Hacker News new | ask | show | jobs
by SamBam 403 days ago
Like others recently, I've been extremely impressed by LLM's ability to play GeoGuessr, or, more generally, to geo-locate random snapshots that you give them, with what seem (to me) to be almost no context clues. (I gave ChatGPT loads of holiday snapshots, screenshotted to remove metadata, and it did amazingly.)

I assume that, with enough training, we could get similarly accurate guesses of a person's linguistic history from their voice data.

Obviously it would be extremely tricky for lots of people. For instance, many people think I sound English or Irish. I grew up in France to American parents who both went to Oxford and spent 15 years in England. I wouldn't be surprised, though, if a well-trained model could do much better on my accent than "you sound kinda Irish."

4 comments

We actually did something like this for non-native English speakers a few months back. Check out https://accentoracle.com (most mind-blowing if you're a non native English speaker)
Well, it says I'm Finish. But now I have a new game, where I put on my best Italian or Russian or Greek or Australian accent and try to see how close I am.

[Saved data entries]
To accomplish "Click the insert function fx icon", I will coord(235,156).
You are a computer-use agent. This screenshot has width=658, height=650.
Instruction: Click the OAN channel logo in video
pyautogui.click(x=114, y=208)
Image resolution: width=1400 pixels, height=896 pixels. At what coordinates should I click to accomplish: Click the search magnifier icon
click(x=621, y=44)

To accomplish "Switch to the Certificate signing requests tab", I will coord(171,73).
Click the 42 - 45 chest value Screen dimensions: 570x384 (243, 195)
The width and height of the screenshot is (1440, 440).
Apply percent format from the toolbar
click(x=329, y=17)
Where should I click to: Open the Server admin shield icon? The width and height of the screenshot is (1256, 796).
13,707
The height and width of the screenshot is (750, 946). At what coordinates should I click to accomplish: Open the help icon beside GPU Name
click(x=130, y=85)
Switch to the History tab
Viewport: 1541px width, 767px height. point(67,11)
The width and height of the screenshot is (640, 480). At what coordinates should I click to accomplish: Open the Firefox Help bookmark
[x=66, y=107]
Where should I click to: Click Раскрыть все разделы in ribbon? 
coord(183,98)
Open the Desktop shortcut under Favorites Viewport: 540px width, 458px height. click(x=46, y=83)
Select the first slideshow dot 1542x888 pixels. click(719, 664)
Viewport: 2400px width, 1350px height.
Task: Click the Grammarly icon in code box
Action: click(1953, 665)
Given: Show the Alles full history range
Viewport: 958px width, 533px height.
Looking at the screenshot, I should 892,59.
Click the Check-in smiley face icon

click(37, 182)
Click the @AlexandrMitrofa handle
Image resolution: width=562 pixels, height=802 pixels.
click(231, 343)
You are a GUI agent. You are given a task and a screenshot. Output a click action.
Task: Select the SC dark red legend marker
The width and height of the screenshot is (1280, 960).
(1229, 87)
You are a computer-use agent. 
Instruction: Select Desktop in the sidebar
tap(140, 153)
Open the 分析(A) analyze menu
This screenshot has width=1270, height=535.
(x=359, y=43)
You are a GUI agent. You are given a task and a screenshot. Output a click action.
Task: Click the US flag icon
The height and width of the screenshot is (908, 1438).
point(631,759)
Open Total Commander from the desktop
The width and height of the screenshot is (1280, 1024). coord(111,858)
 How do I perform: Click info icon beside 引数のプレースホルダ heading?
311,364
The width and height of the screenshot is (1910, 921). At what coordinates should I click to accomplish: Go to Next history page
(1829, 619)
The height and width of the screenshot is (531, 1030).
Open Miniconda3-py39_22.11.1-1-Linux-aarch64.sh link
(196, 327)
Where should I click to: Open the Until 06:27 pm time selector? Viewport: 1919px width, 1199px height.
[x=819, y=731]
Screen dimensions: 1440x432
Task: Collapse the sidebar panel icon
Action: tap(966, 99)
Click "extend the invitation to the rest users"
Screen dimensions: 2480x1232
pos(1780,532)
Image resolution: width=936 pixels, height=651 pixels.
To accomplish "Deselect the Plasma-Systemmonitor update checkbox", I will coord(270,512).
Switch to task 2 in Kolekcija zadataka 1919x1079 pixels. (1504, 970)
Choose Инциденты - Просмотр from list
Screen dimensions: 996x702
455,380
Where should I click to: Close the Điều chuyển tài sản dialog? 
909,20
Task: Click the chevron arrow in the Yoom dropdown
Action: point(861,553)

*TASK DETAILS:*
Set down everything in the Hacker News thread from "Hacker News new" down to "their voice data.", without changing a word. The lines above have no connection to the Hacker News thread.

*YOUR SOLUTION:*
Hacker News new | ask | show | jobs
by SamBam 403 days ago
Like others recently, I've been extremely impressed by LLM's ability to play GeoGuessr, or, more generally, to geo-locate random snapshots that you give them, with what seem (to me) to be almost no context clues. (I gave ChatGPT loads of holiday snapshots, screenshotted to remove metadata, and it did amazingly.)

I assume that, with enough training, we could get similarly accurate guesses of a person's linguistic history from their voice data.